I hope you weren’t waiting for the second chapter of that story…
I’ve been working on a number of new tunes. Well, one new, one not-so-new, and one very old. Ok, ok, six new pieces (with the same age caveat…let’s call it revisiting).
Three of them are yakked about below, with links being underlined.
You may remember my piece Always. Details about its origin can be found here in a post from last October: A Simple Word
It was basically a nice, short, piano piece, but I couldn’t leave it alone. Nothing is ever really finished, after all.*
I felt it needed a little something something, and decided that that something was an orchestral interlude which needed to be inserted in the middle.
I also wanted it to have some dynamic range to it. It ended up with a loudness range of about 8 LUFS, which is probably meaningless to you, but it’s a decent range from quiet to loud. I used no compression, no EQ except on the piano (to provide a tiny bit of clarity).
Who knows what the streaming services will do to it…they tend to crush dynamics, so the links here for all three pieces are to Bandcamp where things are presented as created. Free to listen to, of course. I think they let you listen three times for free before they expect you to help me send my son to college.
All three are on the streaming services…but they’re slightly older versions. The most up-to-date versions are on Bandcamp.
No, those aren’t car horns honking. They’re bassoons and Bartok pizzicato violins.
*Almost immediately after writing that paragraph I went in and made even more changes. I think I’m done now. I think. Nope. More changes to all of them. Now I’m done. I think.
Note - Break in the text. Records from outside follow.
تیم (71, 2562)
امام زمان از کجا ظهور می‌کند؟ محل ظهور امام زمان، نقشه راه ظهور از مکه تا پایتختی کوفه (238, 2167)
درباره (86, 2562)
Created sometime in 1991/1992 with each part improvised in real-time — meaning I recorded one instrument track, “rewound”, then improvised and recorded another instrument track on top of it, rinse and repeat until I couldn’t think of another line to add.
My “studio” was my barracks room at Fort Detrick, Maryland after buying a couple of pawnshop keyboards…nothing fancy…using some very basic MIDI software.
This was actually the first part of multipart piece that went on way too long. No one has the patience to sit still for a 20-minute tune anymore.
It was real PITA to mix. I tried to give each instrument its moment to shine by lowering the other instruments a bit.
I hope you like flutes. If not, I’m also considering paralleling the flute with voices. I’ll see what happens.
In any case, play it relatively quietly.
Three synth tracks and a cello, doing quasi-ambient things. The music itself was created based on the image above (not the text, of course) — a photo of a sunset over Mihail Kogălniceanu, Constanța, Romania.
I love the cello solo toward the end.
Why the title? It was taken from a line in a Paul Kanter song: Your Mind Has Left Your Body from the Baron von Tollbooth & The Chrome Nun album — with Paul, Grace Slick, and David Freiberg. Thank you, WNEW-FM for introducing me to it.